The KPMG report compared the performance of New Zealand’s public sector with Queensland government agencies observing outcomes based performance but in terms of money spent the comparison is more stark.

Queensland’s public service wage bill for 223,000 employees of A$27.3 billion for a workforce of 220,000 compares poorly next to New Zealand whose total public-sector expenditure is $NZD 22.6 billion for a total of 350,000 government employees (national and local).

Since their re-election, the Palaszczuk government has introduced a raft of new taxes and imposts that have undermined business confidence whilst the ranks of the public service has grown at an unsustainable rate.

“It is an affront to the business sector that has had to dramatically slash its cost base, contend with rampant electricity prices and rising rents whilst the state continues to swell in size.

Given the cost pressures facing both governments and business, CCIQ recommends a more prudent approach to the state’s finances:

(i)           Immediately arrest the growth of public sector jobs
(ii)          Address the significant gap in the growth between public and private sector wages by imposing a moratorium on Queensland public sector wage increases until the gap is at a more appropriate level.
(iii)         Establish an independent Budget Oversight Unit to make recommendations on government savings decisions, track progress towards achieving AAA credit rating, and cut red tape.
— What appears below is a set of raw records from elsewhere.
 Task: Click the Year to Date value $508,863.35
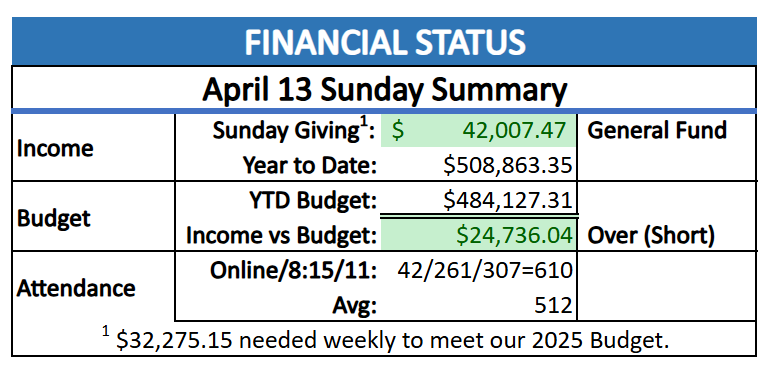click(508, 166)
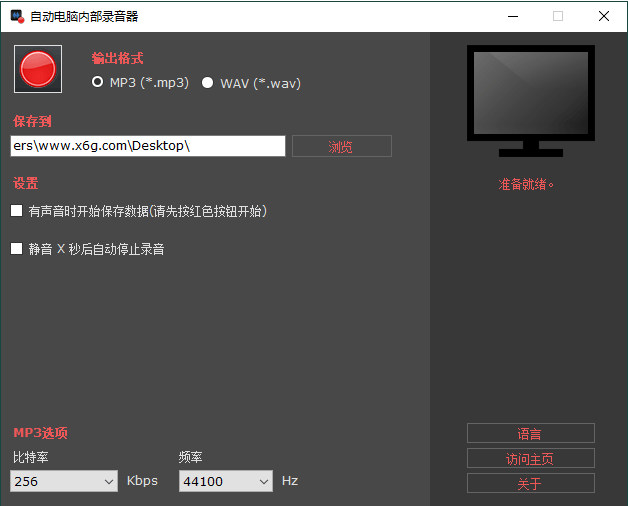Image resolution: width=628 pixels, height=506 pixels.
Task: Click the 浏览 browse button
Action: point(341,147)
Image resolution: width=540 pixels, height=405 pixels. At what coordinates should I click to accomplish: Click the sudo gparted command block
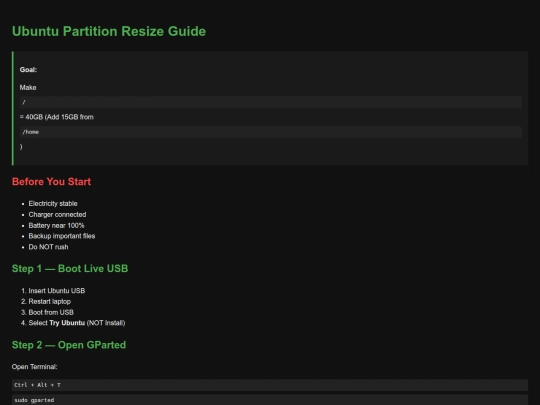coord(270,400)
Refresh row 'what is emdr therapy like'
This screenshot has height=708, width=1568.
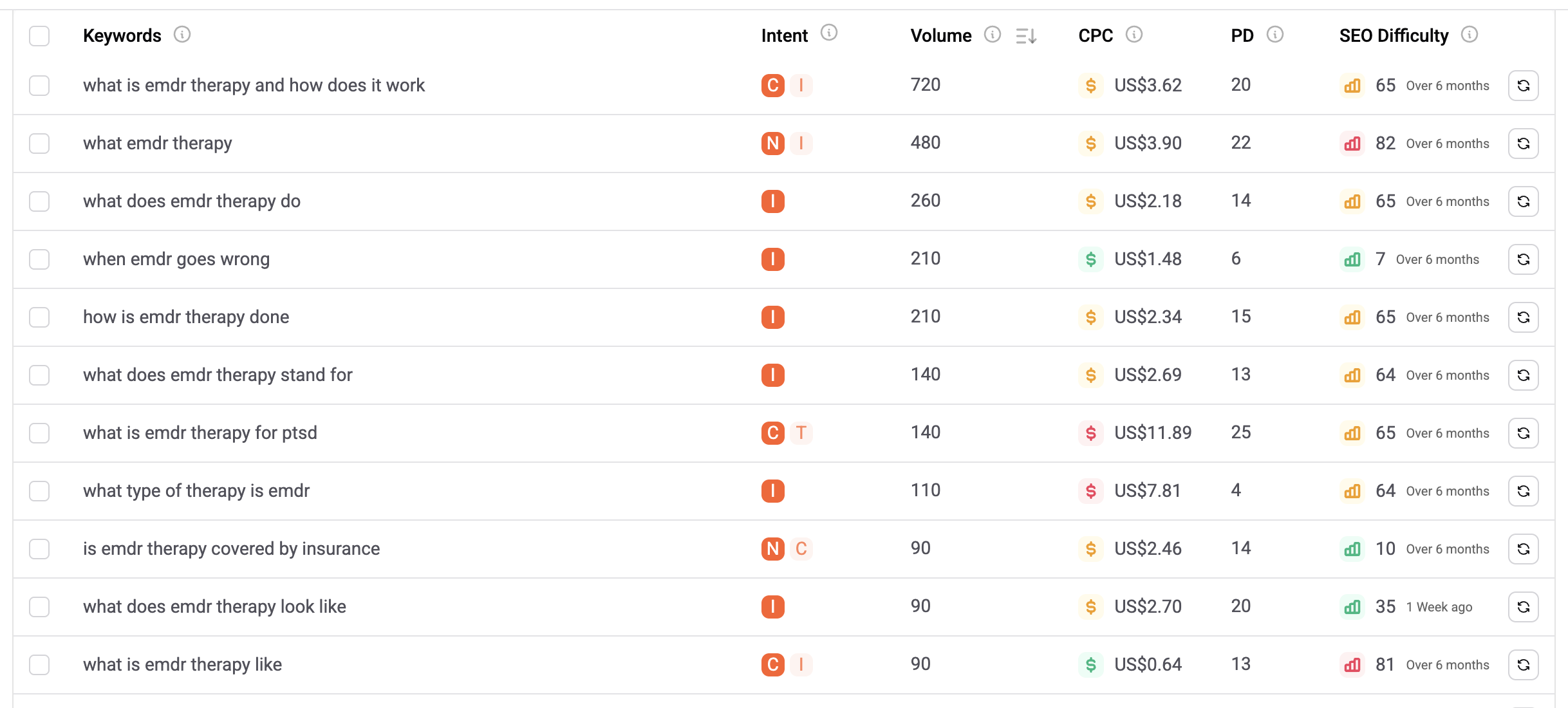(1523, 665)
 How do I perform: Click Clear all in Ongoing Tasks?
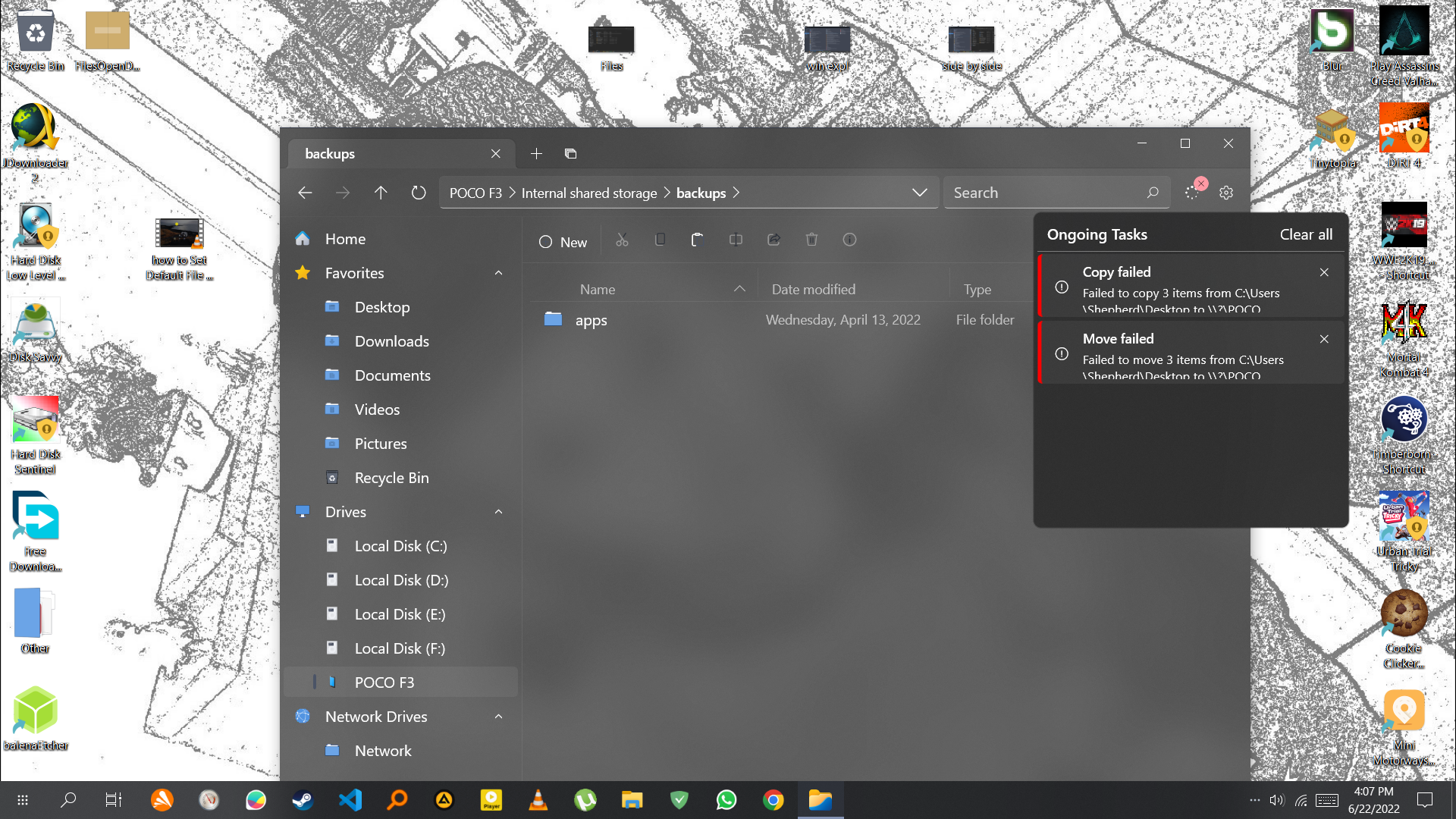[x=1305, y=235]
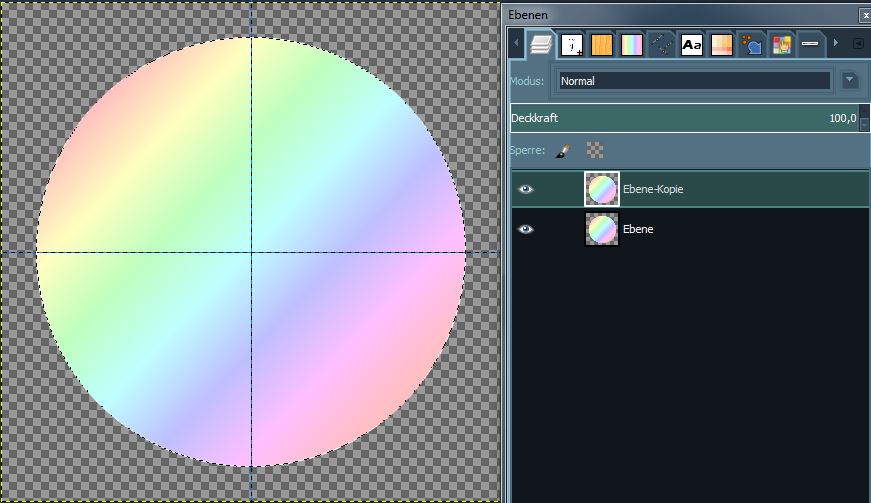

The latest quarter public services figures noted a decline in front line staff, while corporate employment increased. This reads as less jobs for nurses and teachers, and more jobs for corporate types, which contradicts the government’s line on this issue.

CCIQ reminds the government that corporate employment within public service must be assessed through the prism of budget responsibility.

The KPMG report also made the following key observations of note:

  • There are no clear roles and responsibilities to define what occurs at the centre of Government as opposed to agencies.
  • Agencies are often siloed in their operations and are only accountable for their own service lines.
  • There are examples of project specific cross agency collaboration but there is little systemic effort around major shared objectives.
  • There is no systemic mechanism for shared budget allocations to influence collaboration.
  • Very little policies or procedures exist to incentivise collaboration. Some attempts have been made to drive collaboration, for example, at the Leadership Board Level.
  • The 2013 QAO Report asserts that there is a definite gap in leadership around performance management.
  • Performance management needs to be cascaded down through agencies to drive culture (from objectives, to Ministerial Charter Letters, to CEO performance agreements, SES performance agreements, business planning and individual performance agreements).
  • Data sharing and analysis of information across Government does not occur to the full extent possible.
  • Whole-of-Government performance reporting may be motivated by compliance rather than an opportunity to monitor for the purposes of performance management and continuous improvement.
  • There is no mechanism in place to drive systemic performance improvement around the Government’s objectives for the community.